[Rows of pointing data]
"""

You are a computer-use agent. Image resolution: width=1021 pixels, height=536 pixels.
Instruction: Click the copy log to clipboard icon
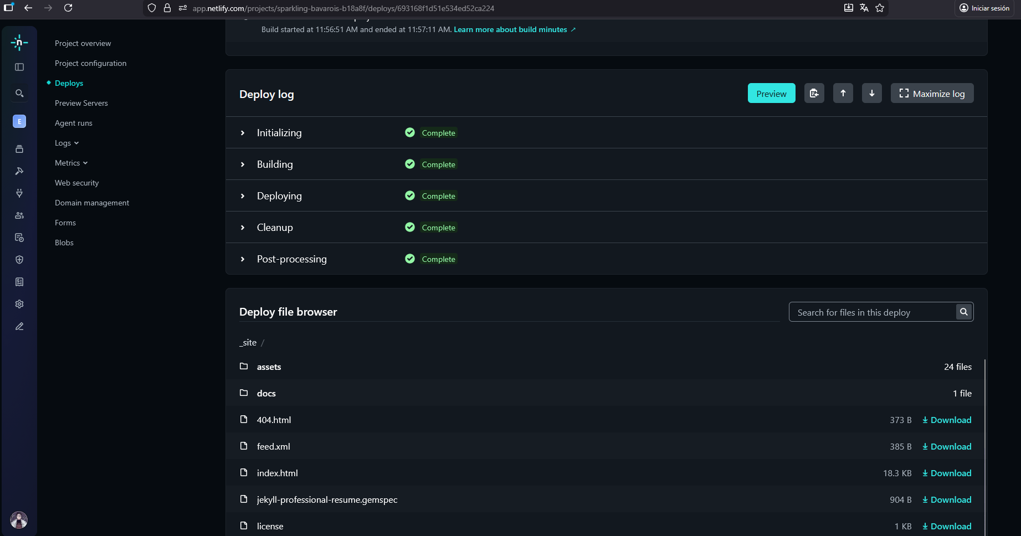tap(814, 94)
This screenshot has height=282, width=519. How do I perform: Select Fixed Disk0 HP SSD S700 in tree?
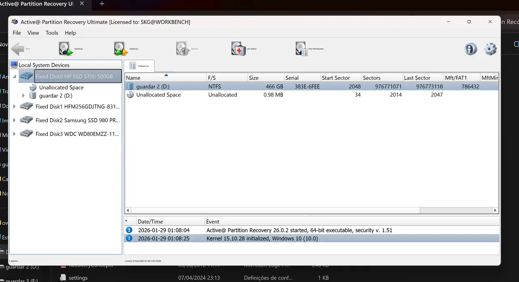74,76
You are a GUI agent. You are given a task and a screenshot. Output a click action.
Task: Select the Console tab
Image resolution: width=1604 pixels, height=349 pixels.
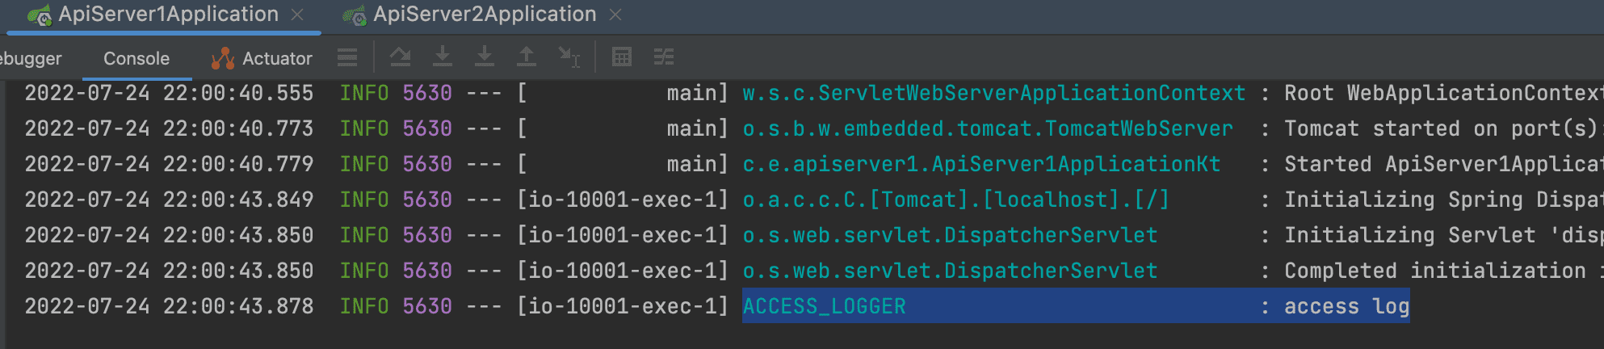(x=136, y=58)
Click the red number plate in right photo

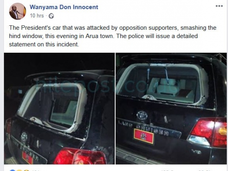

"""

> Task to carry out
Copy out every line of the records above word for word, leaving out the pictures.

> Correct result
You are a computer-use agent. Image resolution: width=1021 pixels, height=536 pixels.
Instruction: Click the copy log to clipboard icon
tap(814, 94)
This screenshot has height=282, width=519. How do I perform: Select Fixed Disk0 HP SSD S700 in tree?
74,76
You are a GUI agent. You are given a task and a screenshot. Output a click action.
Task: Select the Console tab
Image resolution: width=1604 pixels, height=349 pixels.
(x=136, y=58)
Click the red number plate in right photo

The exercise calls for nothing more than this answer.